Control every layer - without upsetting your service provider

Many of the companies I have worked and consulted for over the years have rented server space from service providers.

You are only really likely to do that, though, if you are a relatively small company. Larger organisations are able to buy multi-tiered services so they control not just the configuration of the apps on the servers but every layer in the stack, right down to the storage.

So how does this work and how can you make it work for you?

On the face of it, the customer’s wish to manage every layer of the installation entirely contradicts the service provider’s desire to be able to control how the systems in its setup run.

The trick is for the service provider to provide at every level of the infrastructure, a secure “sandbox” within which customers can do whatever they wish without affecting anything outside it.

The core concept that we will refer to a lot is a virtual data centre. If you are a VMware user you will recognise this as a formal term used by vCloud Director, but I am using it here as a generic concept.

It is rather a good name, after all, as it sums up the concept of providing a customer with a virtual bundle of storage, servers, networking and applications.

Choose your provisions

Once you have a virtual data centre, you will be given an administrator account which has the ability to create other users’ IDs, with different privileges, within your own sandbox. So some users will be able just to open a console session, some to create and remove servers, some to stop and start servers, and so on.

With regard to provisioning the servers, let's start at the bottom with storage. Storage will always be presented via a SAN of some sort, and in the hypervisor layer of the virtual server the provider can define the amount of storage that is available to each customer.

While the most obvious configuration parameter is the amount of disk available, you also generally have the option of different classes of storage. It is common to see an expensive tier of high-speed storage, a modestly priced tier of mainstream storage and a cheap, very low-speed semi-offline tier.

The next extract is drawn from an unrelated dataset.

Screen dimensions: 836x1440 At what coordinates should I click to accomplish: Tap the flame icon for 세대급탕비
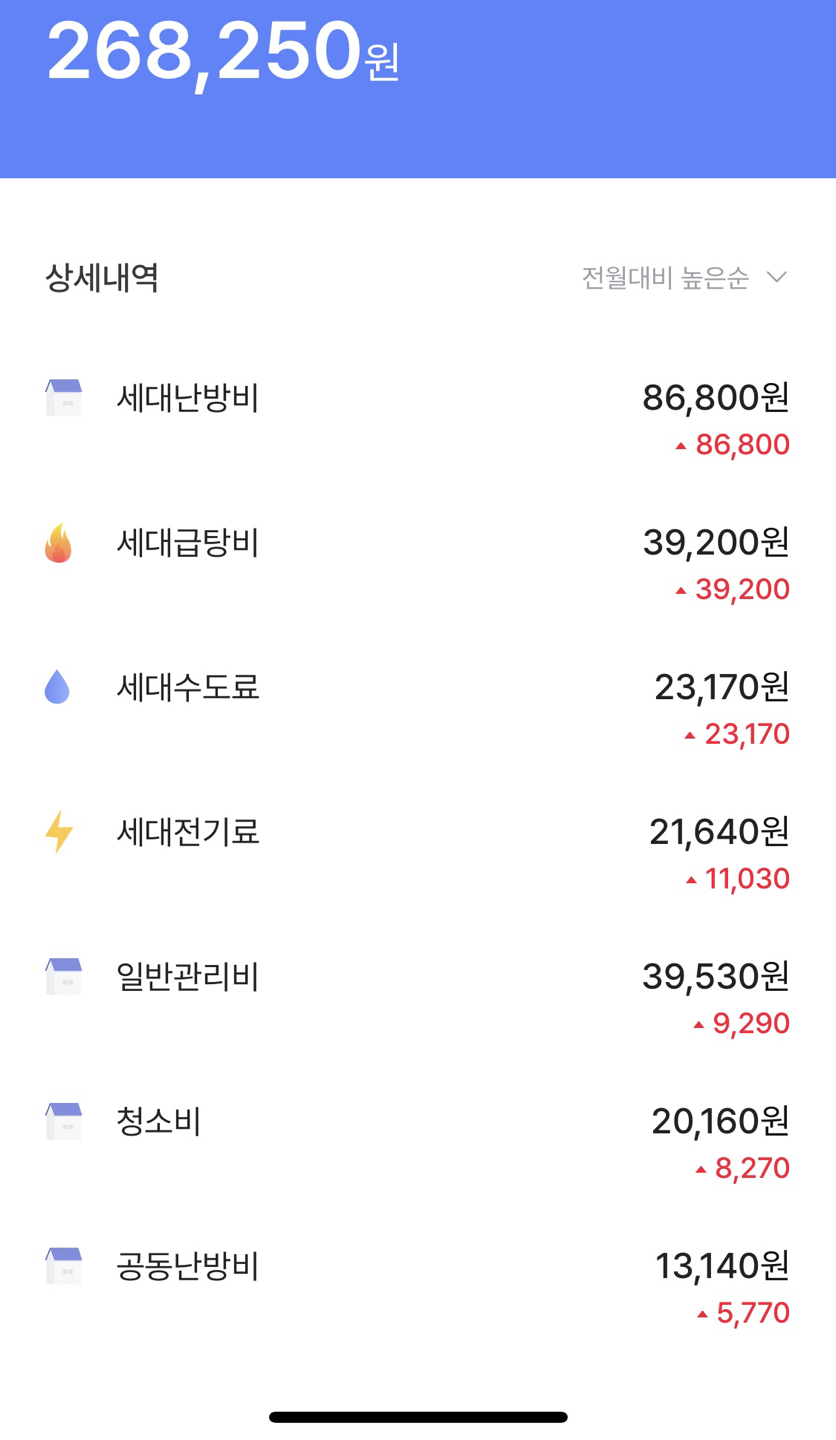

This approach is enormously attractive to the customer because it means there is no need to over-provision servers. It is such a quick job to expand a virtual server disk that costs can be kept to a minimum and you can very easily assign different classes of storage to each application.

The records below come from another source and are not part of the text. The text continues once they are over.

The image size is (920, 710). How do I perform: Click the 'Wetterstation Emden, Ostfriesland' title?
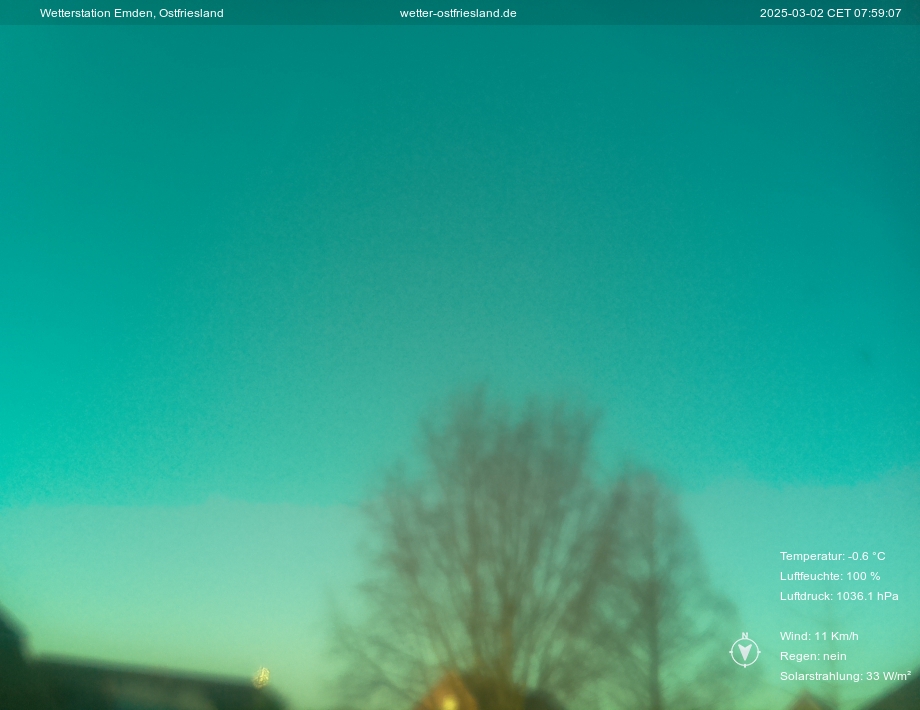pyautogui.click(x=132, y=13)
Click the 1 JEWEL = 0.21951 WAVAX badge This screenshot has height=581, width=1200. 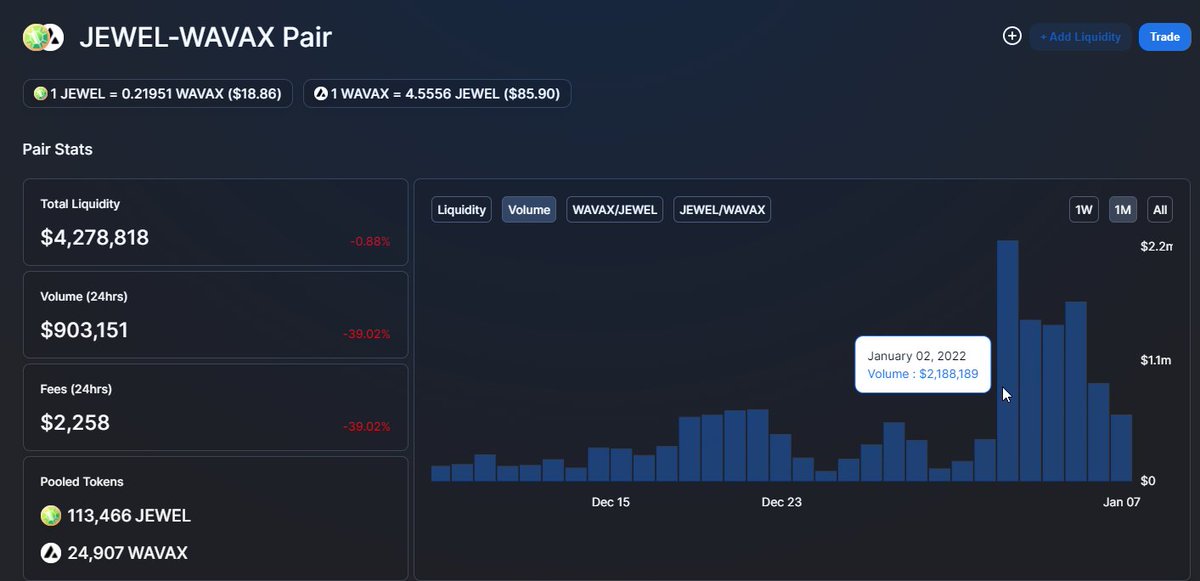(x=157, y=93)
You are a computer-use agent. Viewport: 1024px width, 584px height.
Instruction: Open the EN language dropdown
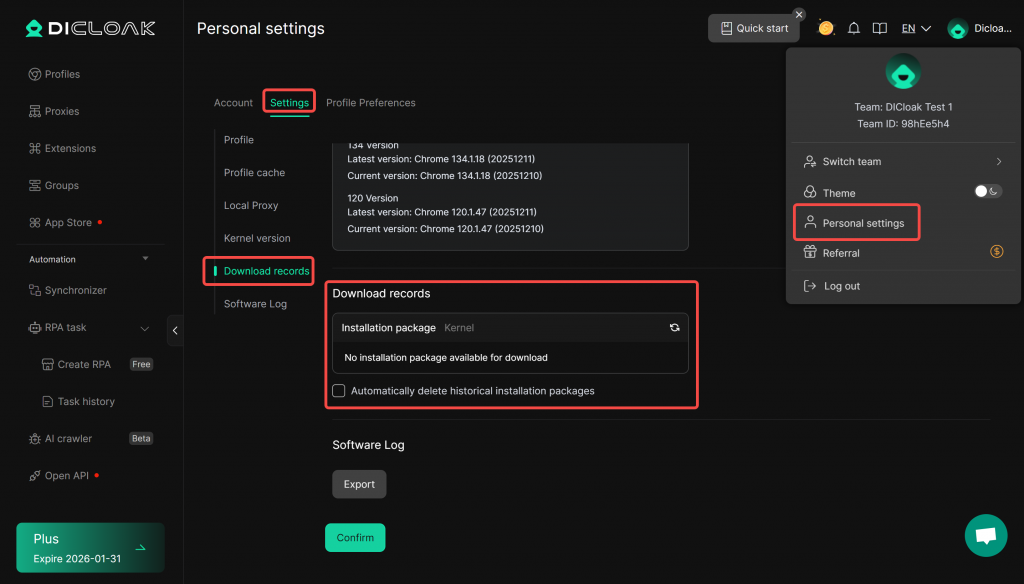click(916, 29)
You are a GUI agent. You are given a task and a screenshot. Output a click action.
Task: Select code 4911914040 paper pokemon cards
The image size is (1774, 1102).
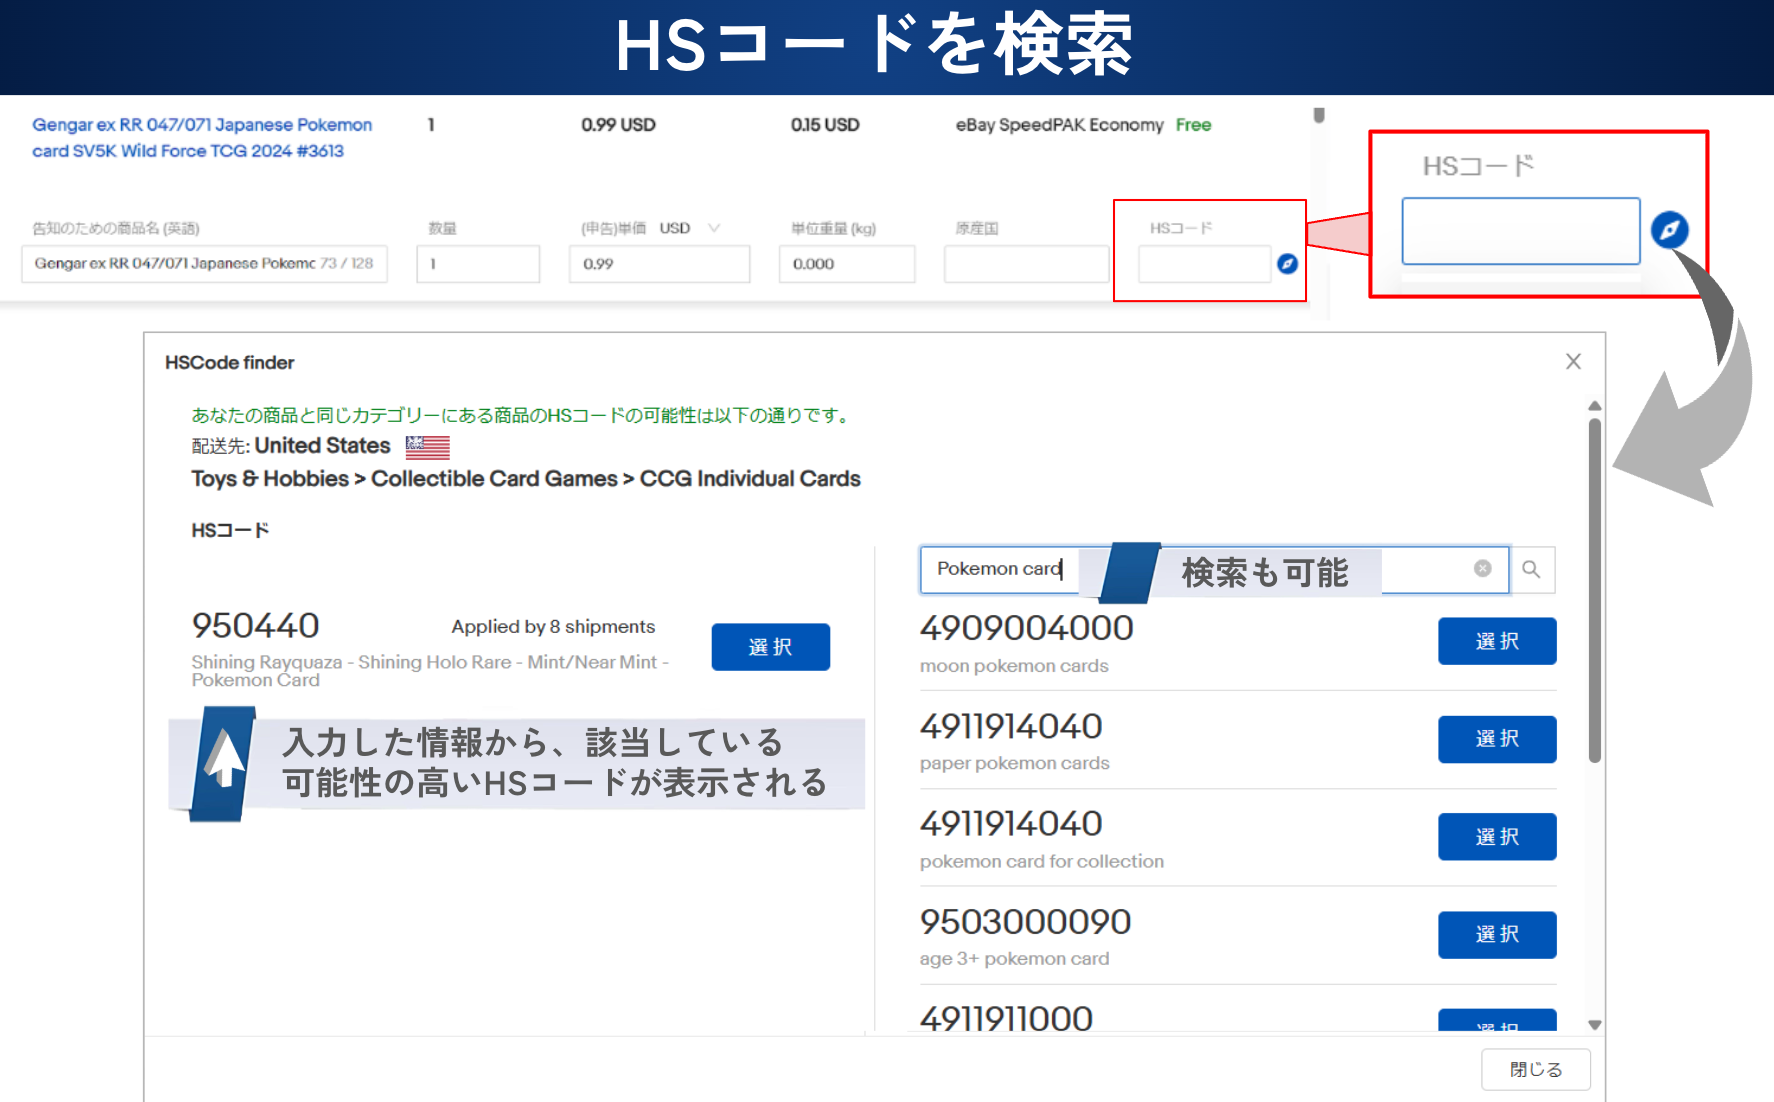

The only downside to using flexible storage is that it is not simple to reduce what you use. Most operating systems get very upset if you try to reduce the size of a volume because you can't guarantee that the bit you are throwing away doesn't hold data that you need.

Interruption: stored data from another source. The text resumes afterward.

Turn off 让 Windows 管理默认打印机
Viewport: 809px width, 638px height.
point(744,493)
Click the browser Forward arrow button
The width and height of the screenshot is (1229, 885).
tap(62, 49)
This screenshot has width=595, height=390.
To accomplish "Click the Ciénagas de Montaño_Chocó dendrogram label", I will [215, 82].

So work around it. If you want to use some space temporarily, just define a new volume in your operating system and drop some storage on it. When you are finished with it, blow away the volume entirely. You can't shrink a volume but you can create and delete them at will.

Power boost

Moving up to memory, you have no such restriction. Again the service provider can provision a RAM quota and you can assign it to your servers as you see fit. If you want to move it around between servers it isn't a problem (though you will probably have to live with a reboot).

Similarly with virtual CPUs, you can generally drop extra power in and then take it out without upsetting the operating system, though as with memory you will have to turn it off and back on again to action the change.

In the networking arena customers want freedom to do their own thing. The problem is that this could mean that one customer wants to use the same IP ranges as half a dozen others that live on the same platform, and eat more network bandwidth than the provider can shake a stick at.

Virtual firewalls are the answer. The provider configures a software-based firewall on the edge of the customer's virtual data centre, and any network traffic between that virtual data centre and anything outside it has to flow through that edge firewall.

If a customer chooses to have more than one virtual data centre within the hosted setup instead of one socking big virtual data centre with all its stuff in it, it will have to permit traffic between the two using firewall rules, or preferably set up a point-to-point VPN tunnel between the two.

That may sound unappealing but remember: if you are connecting into the hosted setup from your office you will want to set up a VPN at the edge of it anyway. It shouldn't be a great feat of technology to take the same approach between virtual data centres.

Standards, who cares?

When you are a customer of a virtualisation provider, you don't have to worry much about standardisation. You have no idea what the physical hardware is, you just know that your operating systems and virtual appliances need to support the virtual hardware presented to them by the hypervisor.

You don't really care about standardisation, then. What you do care about is abstraction – or, more accurately, consistency of abstraction.

Regardless of, say, the physical network cards in the hosts, what matters is that the particular virtual adaptor type configured into your servers is presented consistently by the infrastructure.

Similarly, you don't mind if the hardware has a dozen different CPU types as long as what is presented to you by the virtual hardware is the same across the board.